-
Notifications
You must be signed in to change notification settings - Fork 744
Description
Summary
xFormers has an import conflict in xformers/ops/fmha/flash3.py: When the global flash_attn_3 package is imported before xFormers, attempting to import xformers.ops.fmha.flash3 fails due to torch extension namespace conflicts.
Bug Description
The xFormers library attempts to support both a vendored (bundled) version of Flash Attention 3 and the global pip-installed flash_attn_3 package. However, the import logic in xformers/ops/fmha/flash3.py prioritizes the vendored version first, which causes a conflict when the global package has already been imported and registered its torch operations.
Both packages attempt to register torch operations under the same namespace torch.ops.flash_attn_3, leading to registration conflicts and import failures.

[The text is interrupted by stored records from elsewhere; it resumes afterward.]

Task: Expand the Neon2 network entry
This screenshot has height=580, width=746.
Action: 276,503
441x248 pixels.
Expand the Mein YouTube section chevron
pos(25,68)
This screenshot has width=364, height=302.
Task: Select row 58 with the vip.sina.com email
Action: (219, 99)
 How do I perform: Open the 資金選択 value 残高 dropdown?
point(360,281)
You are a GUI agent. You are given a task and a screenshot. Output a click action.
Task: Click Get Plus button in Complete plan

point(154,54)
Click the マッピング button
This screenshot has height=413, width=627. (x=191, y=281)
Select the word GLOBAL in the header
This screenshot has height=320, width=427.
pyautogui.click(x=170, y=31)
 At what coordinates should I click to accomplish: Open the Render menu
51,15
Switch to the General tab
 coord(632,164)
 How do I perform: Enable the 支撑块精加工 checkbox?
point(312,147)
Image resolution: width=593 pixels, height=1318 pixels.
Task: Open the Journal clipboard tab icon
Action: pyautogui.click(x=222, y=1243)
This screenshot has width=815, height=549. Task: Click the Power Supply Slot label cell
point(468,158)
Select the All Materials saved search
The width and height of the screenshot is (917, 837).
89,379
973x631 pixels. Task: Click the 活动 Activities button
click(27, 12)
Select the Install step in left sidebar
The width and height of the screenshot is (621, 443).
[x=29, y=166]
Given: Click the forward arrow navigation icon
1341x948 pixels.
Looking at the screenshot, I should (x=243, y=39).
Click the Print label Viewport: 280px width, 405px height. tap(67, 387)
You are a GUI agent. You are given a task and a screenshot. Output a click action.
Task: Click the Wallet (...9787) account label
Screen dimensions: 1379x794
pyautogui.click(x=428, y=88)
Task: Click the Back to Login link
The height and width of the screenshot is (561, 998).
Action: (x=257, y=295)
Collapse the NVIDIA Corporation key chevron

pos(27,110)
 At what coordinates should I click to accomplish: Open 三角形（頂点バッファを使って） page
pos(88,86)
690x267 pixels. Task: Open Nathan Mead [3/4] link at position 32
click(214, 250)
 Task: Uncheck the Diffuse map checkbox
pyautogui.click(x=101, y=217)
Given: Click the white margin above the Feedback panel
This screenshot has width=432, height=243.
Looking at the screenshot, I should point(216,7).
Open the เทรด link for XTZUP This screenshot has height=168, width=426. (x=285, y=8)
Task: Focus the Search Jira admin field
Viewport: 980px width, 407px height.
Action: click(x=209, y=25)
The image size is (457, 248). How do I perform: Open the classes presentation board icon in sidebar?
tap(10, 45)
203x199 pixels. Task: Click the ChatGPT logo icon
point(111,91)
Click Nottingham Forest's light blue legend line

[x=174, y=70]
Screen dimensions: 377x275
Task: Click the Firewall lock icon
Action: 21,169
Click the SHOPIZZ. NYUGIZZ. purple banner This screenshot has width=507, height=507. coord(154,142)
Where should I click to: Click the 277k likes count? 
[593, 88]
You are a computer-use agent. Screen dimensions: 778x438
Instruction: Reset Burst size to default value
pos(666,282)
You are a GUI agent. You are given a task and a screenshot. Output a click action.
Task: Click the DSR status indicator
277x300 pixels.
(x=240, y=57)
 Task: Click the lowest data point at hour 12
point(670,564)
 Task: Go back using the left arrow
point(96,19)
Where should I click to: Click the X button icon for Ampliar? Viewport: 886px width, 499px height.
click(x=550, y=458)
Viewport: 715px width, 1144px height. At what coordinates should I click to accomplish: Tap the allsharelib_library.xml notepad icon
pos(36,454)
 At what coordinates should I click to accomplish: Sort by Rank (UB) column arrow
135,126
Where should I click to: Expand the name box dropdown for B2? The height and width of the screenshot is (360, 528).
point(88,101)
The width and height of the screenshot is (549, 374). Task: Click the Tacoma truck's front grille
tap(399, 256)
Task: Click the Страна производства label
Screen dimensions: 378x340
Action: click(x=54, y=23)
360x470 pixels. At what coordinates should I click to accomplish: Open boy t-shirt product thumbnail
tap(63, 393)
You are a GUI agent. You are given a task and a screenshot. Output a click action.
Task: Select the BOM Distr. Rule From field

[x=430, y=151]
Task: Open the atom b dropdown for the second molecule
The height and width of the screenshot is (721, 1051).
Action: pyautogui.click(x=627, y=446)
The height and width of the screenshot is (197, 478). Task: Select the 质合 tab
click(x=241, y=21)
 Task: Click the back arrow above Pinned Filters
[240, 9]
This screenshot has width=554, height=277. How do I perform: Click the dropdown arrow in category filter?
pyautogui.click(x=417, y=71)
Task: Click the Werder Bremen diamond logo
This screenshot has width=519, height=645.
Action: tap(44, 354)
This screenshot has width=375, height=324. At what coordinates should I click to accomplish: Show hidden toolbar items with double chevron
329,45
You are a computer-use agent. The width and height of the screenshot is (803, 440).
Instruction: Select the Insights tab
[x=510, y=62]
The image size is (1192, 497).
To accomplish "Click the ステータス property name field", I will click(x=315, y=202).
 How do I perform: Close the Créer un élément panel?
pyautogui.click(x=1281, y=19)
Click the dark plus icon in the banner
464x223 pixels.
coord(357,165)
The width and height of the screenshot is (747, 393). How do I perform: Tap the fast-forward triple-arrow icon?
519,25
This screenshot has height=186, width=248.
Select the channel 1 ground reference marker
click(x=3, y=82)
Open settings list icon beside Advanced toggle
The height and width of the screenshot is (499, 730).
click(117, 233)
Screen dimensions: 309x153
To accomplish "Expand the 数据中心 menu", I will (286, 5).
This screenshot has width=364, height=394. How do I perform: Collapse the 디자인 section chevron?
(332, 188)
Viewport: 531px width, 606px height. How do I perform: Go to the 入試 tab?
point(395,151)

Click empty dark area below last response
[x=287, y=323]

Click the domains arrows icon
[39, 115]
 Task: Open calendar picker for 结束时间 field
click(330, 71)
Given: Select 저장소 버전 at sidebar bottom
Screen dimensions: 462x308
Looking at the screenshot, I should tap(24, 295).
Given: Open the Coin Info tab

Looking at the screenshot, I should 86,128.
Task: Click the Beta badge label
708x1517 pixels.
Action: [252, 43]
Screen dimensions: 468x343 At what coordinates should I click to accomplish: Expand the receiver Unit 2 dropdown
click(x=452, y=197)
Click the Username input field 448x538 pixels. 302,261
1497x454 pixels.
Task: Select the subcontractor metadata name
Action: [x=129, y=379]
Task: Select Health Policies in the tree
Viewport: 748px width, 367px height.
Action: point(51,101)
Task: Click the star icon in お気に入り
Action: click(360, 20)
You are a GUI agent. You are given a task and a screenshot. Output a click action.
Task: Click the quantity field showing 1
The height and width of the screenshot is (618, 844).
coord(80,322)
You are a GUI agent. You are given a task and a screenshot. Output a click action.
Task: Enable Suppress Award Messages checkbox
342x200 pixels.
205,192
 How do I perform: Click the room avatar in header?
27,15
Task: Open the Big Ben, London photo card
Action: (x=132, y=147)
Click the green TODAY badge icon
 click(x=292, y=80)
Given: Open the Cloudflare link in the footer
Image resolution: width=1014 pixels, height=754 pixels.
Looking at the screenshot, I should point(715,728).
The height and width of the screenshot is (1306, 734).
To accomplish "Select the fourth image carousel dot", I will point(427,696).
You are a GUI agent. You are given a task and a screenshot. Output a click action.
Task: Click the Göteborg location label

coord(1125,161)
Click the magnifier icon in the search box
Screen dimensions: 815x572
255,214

The conflict is bidirectional:
- If
flash_attn_3is imported first, then importing xFormers fails - If xFormers is imported first, then importing
flash_attn_3fails
Real-world example: This issue occurs when importing diffusers.models.autoencoders, which internally imports flash_attn_3, if available, and xFormers. The import failure prevents using both libraries together.
Steps to Reproduce
- Ensure both
flash_attn_3andxformersare installed - Import
flash_attn_3first, which registerstorch.ops.flash_attn_3 - Then attempt to import
xformers.ops.fmha.flash3 - Import conflicts occur due to the namespace collision
Minimal Reproduction
import flash_attn_3 # Registers torch.ops.flash_attn_3
import xformers.ops.fmha.flash3 # Fails with RuntimeErrorExpected Behavior
- Importing
xformers.ops.fmha.flash3should work regardless of whetherflash_attn_3has been imported first - The library should detect when the global package is already available and use it without conflicts
Actual Behavior
- When
flash_attn_3is imported first, subsequent import ofxformers.ops.fmha.flash3fails - The current import order attempts to import the vendored version first (lines 107-113), which conflicts with the already-registered global package
- The global package import is only attempted if the vendored version is not present (lines 115-127)
Root Cause
In xformers/ops/fmha/flash3.py (lines 106-127):
_C_flashattention3 = None
if importlib.util.find_spec("...flash_attn_3._C", package=__package__):
# Vendored version - tries to import first
from ..._cpp_lib import _build_metadata
from ...flash_attn_3 import _C # Attempts to register torch.ops.flash_attn_3
_C_flashattention3 = torch.ops.flash_attn_3
elif importlib.util.find_spec("flash_attn_3") and importlib.util.find_spec("flash_attn_3._C"):
# Global version - only tried if vendored is not present
import flash_attn_3._C # Conflicts if already imported
_C_flashattention3 = torch.ops.flash_attn_3The problem:
- If the global
flash_attn_3is imported first, it registerstorch.ops.flash_attn_3 - When xFormers tries to import its vendored version, it attempts to re-register the same namespace
- This causes torch extension conflicts
Actual Error Traceback
Traceback (most recent call last):
File "<stdin>", line 1, in <module>
File "/usr/local/lib/python3.11/site-packages/xformers/ops/fmha/flash3.py", line 111, in <module>
from ...flash_attn_3 import _C
File "/usr/local/lib/python3.11/site-packages/xformers/flash_attn_3/__init__.py", line 5, in <module>
from . import _C
RuntimeError: Library "flash_attn_3" already registered! This usually means that
you are trying to load two different versions of the same library, or that the
library has already been loaded. The torch.ops registry cannot contain duplicate
entries for the same operator namespace.
Environment
PyTorch Environment Details (click to expand)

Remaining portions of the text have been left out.